Still only 29, last year’s Championship campaign seemed like a natural conclusion to Mackey’s inter-county career. He made his senior debut back in 2005. He’d established himself as the team’s go-to man and emerged as one of the most consistent playmakers in Ulster football.

Cavan invested so much into trying to win the Ulster title in 2016.

With a new-found attacking verve, Terry Hyland’s men swept aside Armagh in their provincial opener before chiselling out a draw with Tyrone in the semi-finals.

In the replay, they were ripped apart, conceding five goals in a desperate day in Clones.

It sucked the morale out of Cavan ranks.

They stumbled past Carlow in the Qualifiers before Fergal Flanagan's red card and a lack of legs in the final quarter saw them fall to Derry.

And in the dying embers of summer there was no redemption found with his club Castlerahan as they suffered a gut-wrenching county final replay defeat to Ramor United.

No wonder Mackey headed off to England.

“I moved over there to work and to get a break from football for a couple of months, and avoid the slog of the winter because when you come out of a county final losing by a point against your local rivals, two weeks later you don’t want to be going in to do a long slog for two months.

“I wanted to get out for a while and kind of figure out whether I wanted to keep going or not.

“But when you’re out of it for any length of time you miss it.

“So it wasn’t that hard of a decision to come back. Hopefully it’ll reap rewards and we might have a long summer yet.”

And while the modern game may have its critics, Mackey still loves playing as much as ever, even if players of his ilk have flirted with extinction.

“The game has its low points with the blanket defence and we play it ourselves. You have to go with it… It’s still an enjoyable game to play. It’s just as fast as it was 10 or 15 years ago. You need the same amount of energy that you needed 10 or 15 years ago, without a doubt.

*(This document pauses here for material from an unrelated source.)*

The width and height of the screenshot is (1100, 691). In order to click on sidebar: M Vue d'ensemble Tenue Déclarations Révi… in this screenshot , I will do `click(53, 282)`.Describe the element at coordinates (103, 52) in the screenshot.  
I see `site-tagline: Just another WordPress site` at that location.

“You carry the ball a wee bit more instead of the kick so you need to be willing to go.

“The game will change and evolve. Tyrone changed it in the early 2000s to a swarm tackle and Kerry brought it back to the big full-forward.

“Donegal brought it to the blanket and now Dublin are changing it to something different with the high press.

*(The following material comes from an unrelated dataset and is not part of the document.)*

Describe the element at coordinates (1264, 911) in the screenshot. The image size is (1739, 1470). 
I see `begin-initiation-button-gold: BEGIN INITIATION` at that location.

“The game changes the whole time. It’s going to evolve in the next four or five years; someone else is going to come up with a new idea to beat the big team – and that’s the enjoyment, to know that you can change with the times.”

Derided a couple of seasons ago for their defensive play, RTE pundit Joe Brolly described the Cavan senior football team as “The Black Death”.

Was Mackey offended? Not a chance.

Was he entertained by Brolly’s colourful description of Cavan? Always.

“You couldn’t have the GAA without Brolly,” smiles Mackey.

“He says the things that other people might be thinking. He’s brilliant. I enjoy him.

“I’m sure he’s slated me on numerous occasions but you can’t take him too seriously because if you took everything seriously that was in the media you’d be under severe pressure to perform.

“At a young age, you have to figure it out and let it go over your head. You’d be getting slated when you’re playing badly and when you’re playing good, you’re the best in the world.

“So you just have to take the good with the bad. That’s just the way the GAA is. You can’t change it either because it’s the same in every sport.”

Due to his late arrival to the camp this year, Mackey didn’t start a game in Cavan’s ill-fated Division One campaign but was used from the bench in the last five games.

Ulster Championship rivals Monaghan would prefer it if that’s where he starts Sunday’s eagerly awaited encounter at Kingspan Breffni Park.

“When you’re younger you don’t get brought to every League game but you get brought to every Championship match, and you see the atmosphere, you see what it is.

“And now you’re the person that the kids are looking at, and you want to be playing good football and to win games for them.

“The Championship is where you want to perform. You could play as well as you want in the League but come September no-one remembers who plays well in the League.

"It’s all about who plays in the Championship, it’s all about the big one. That’s the holy grail.”